Wednesday, December 3, 2008
Whatever Gets You Through the Day
We all have techniques we rely on to get us through the bad patches, over the humps and out to the other side. When I am feeling overwhelmed with bad news, I have found that thinking about shredder trucks cheers me up. The whole concept of shredding cheers me.
So it was especially serendipitous that, as I sat here bemoaning (going from the personal to the public): my clogged sinuses, the plague of flies in the house (Saint Bernard is still AWOL), Bruno’s limp, CSB’s disappearing drill bits, The mystery of the green pumpkins, the spate of bad news at my publishers culminating with the resignation of the much-admired Becky Saletan, the economy, the war and global warming – the phone rang with an automated messaged from Westchester county informing me that because Westchester county is so concerned with my vulnerability to identity theft, I can bring up to four boxes of documents (minus staples, clips, snaps, and zippers) down to the train station this Sunday and feed them into the maw of the County's MOBILE SHREDDING UNIT.
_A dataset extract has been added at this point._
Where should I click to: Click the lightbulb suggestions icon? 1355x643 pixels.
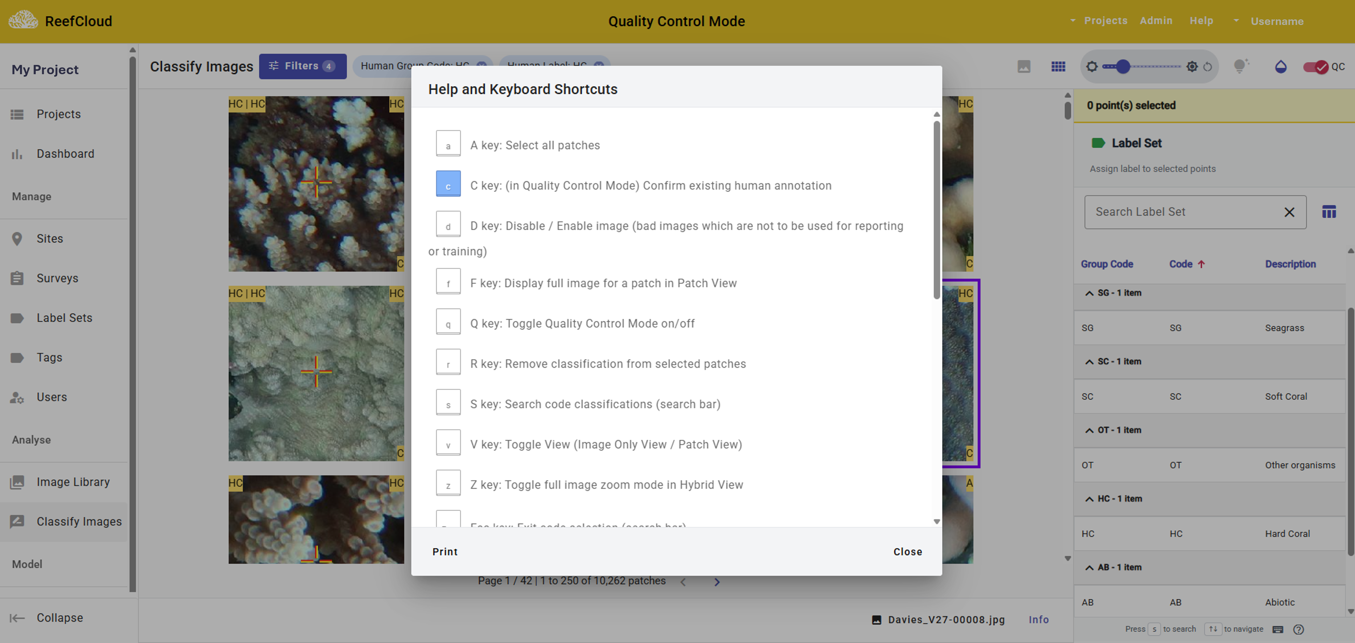click(1240, 66)
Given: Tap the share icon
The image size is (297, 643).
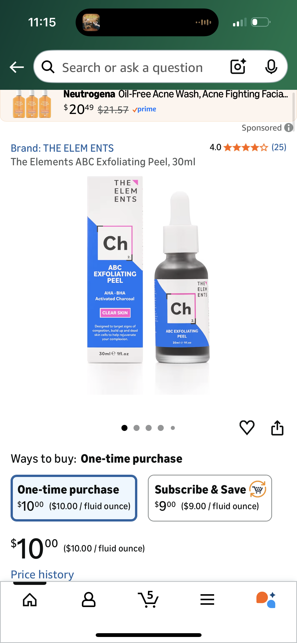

Here is a shredding fact: during the Iran hostage crisis in 1979 the US embassy shredded all their documents as fast as they could. Later, when the Iranians took over the embassy they gathered up all the shredded paper and turned it over to local carpet weavers, who put it all back together to provide the Iranians with irrefutable evidence of the Americans' Imperialist designs. That must surely rank high on the list of Tedious Jobs of Dubious Worthiness.